■ **BRIEF**:
Copy each entry exactly, leaving nothing out.
Top of ENTRIES SUPPLIED
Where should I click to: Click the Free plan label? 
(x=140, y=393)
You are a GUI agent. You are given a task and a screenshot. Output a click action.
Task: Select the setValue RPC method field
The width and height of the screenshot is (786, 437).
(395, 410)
Bottom of ENTRIES SUPPLIED
■ **EXERCISE ANSWER**:
Where should I click to: Click the Free plan label? 
(x=140, y=393)
You are a GUI agent. You are given a task and a screenshot. Output a click action.
Task: Select the setValue RPC method field
The width and height of the screenshot is (786, 437).
(395, 410)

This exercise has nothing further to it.